Wat verwachten de jongeren van volwassenen? De jongeren die deelnamen aan het project geven een aantal duidelijke richtingen aan. Jongeren verwachten dat volwassenen een rolmodel zijn, iedereen gelijk behandelen enwaarde geven aan de uniciteit van elke jongere. Dat ze samen met de jongeren praten over vooroordelen, een veilige omgeving creëren waarin jongeren hun ervaringen en emoties durven uiten en beschikbaar zijn en luisteren.

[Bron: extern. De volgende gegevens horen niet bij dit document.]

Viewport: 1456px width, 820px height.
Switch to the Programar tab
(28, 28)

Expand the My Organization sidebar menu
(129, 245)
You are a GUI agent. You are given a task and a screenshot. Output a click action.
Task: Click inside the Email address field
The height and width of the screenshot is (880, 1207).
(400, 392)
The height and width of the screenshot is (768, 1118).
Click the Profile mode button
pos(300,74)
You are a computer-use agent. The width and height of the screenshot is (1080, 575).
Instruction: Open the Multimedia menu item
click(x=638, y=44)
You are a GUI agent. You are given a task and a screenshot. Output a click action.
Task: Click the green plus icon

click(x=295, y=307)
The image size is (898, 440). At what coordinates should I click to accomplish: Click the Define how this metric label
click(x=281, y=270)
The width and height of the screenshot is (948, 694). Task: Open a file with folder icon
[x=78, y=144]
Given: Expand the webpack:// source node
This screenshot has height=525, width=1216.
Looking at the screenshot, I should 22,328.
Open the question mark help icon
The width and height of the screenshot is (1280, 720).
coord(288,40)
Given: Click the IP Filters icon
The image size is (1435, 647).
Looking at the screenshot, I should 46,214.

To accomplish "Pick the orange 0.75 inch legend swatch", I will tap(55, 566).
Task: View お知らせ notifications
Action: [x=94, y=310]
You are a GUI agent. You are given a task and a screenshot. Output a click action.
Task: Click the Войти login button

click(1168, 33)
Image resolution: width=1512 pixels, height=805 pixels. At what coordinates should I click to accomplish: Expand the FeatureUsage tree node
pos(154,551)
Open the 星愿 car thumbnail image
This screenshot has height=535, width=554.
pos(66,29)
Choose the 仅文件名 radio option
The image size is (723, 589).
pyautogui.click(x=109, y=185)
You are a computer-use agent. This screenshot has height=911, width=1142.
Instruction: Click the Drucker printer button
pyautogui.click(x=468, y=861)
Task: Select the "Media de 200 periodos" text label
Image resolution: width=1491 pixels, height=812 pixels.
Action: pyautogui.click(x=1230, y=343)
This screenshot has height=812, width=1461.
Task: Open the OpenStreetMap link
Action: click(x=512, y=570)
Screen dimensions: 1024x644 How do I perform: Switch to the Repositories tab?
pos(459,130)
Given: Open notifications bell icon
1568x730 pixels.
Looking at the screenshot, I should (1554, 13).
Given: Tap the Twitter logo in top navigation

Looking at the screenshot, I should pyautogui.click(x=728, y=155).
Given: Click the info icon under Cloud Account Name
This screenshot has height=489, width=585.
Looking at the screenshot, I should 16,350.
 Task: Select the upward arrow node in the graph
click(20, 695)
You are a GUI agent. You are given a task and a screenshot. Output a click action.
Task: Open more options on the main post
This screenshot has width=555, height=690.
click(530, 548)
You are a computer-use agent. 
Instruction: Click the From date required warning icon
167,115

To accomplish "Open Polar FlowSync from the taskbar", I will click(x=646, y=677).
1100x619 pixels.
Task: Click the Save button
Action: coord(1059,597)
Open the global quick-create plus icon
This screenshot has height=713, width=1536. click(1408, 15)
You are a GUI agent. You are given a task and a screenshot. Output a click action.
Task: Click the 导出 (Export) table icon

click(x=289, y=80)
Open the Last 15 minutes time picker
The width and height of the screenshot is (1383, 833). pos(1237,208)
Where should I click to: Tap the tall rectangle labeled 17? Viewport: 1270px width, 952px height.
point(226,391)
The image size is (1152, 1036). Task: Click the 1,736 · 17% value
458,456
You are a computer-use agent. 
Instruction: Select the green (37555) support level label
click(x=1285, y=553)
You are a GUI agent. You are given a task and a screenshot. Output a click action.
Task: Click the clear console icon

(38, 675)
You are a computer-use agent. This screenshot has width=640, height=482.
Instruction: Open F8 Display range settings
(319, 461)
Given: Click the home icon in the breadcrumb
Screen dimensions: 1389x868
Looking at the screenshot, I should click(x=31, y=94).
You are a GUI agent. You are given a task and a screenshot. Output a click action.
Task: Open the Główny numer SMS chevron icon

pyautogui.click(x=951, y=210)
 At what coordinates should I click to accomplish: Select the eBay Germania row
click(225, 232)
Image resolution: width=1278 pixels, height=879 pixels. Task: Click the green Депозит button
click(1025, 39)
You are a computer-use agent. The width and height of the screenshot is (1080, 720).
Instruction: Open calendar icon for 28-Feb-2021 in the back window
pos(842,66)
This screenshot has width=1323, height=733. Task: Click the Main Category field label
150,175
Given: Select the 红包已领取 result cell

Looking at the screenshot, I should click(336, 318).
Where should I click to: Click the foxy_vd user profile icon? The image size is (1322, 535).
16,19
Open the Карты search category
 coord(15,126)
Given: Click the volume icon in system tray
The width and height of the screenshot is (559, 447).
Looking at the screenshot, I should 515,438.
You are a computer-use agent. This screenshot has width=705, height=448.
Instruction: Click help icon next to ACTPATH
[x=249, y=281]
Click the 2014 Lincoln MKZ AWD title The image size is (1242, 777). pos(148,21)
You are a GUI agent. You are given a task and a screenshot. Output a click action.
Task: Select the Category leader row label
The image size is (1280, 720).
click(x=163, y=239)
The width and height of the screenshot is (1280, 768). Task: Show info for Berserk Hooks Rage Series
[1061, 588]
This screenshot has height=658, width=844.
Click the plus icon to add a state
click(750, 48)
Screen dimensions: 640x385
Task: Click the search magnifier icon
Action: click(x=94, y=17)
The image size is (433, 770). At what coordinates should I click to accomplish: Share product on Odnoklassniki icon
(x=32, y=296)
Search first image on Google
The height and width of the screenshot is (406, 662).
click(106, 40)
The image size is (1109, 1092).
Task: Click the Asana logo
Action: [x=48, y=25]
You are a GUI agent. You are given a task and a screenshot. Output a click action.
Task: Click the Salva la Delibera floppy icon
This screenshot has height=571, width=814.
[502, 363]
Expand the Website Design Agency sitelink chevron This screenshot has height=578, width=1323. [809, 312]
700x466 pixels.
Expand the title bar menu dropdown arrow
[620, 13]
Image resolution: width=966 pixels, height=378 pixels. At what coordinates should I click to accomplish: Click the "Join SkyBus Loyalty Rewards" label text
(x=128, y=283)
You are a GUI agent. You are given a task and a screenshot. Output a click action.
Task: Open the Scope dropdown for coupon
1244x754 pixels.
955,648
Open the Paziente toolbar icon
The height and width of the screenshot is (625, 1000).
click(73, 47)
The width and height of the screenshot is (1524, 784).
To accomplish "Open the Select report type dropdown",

En tot slot, dat ze de ervaringen van jongeren niet minimaliseren.
Wat is oké?
Door die veelheid aan open gesprekken leren jongeren ook van elkaar wat oké is en wat niet. “Het is soms moeilijk om te weten hoe je dingen moet interpreteren”, vertelt Soukaïna. “Ik heb vaak gemerkt dat jongeren niet goed weten of ze nu geweld ervaren of niet, of iets normaal gedrag is of niet.”
‘Ik heb vaak gemerkt dat jongeren niet goed weten of ze nu geweld ervaren of niet.’
Het meest aangrijpende voorbeeld hiervan vertelt Sarah: “In een van de laatste groepsgesprekken ging het over ongepaste handelingen. Een van de meisjes stelde daarbij een vraag die ik nooit meer zal vergeten. ‘Is dat zo erg dan? Iemand van mijn familie doet dat bijna elke dag bij mij.’ Dat meisje werd seksueel misbruikt, maar ze besefte niet dat dit niet oké is.”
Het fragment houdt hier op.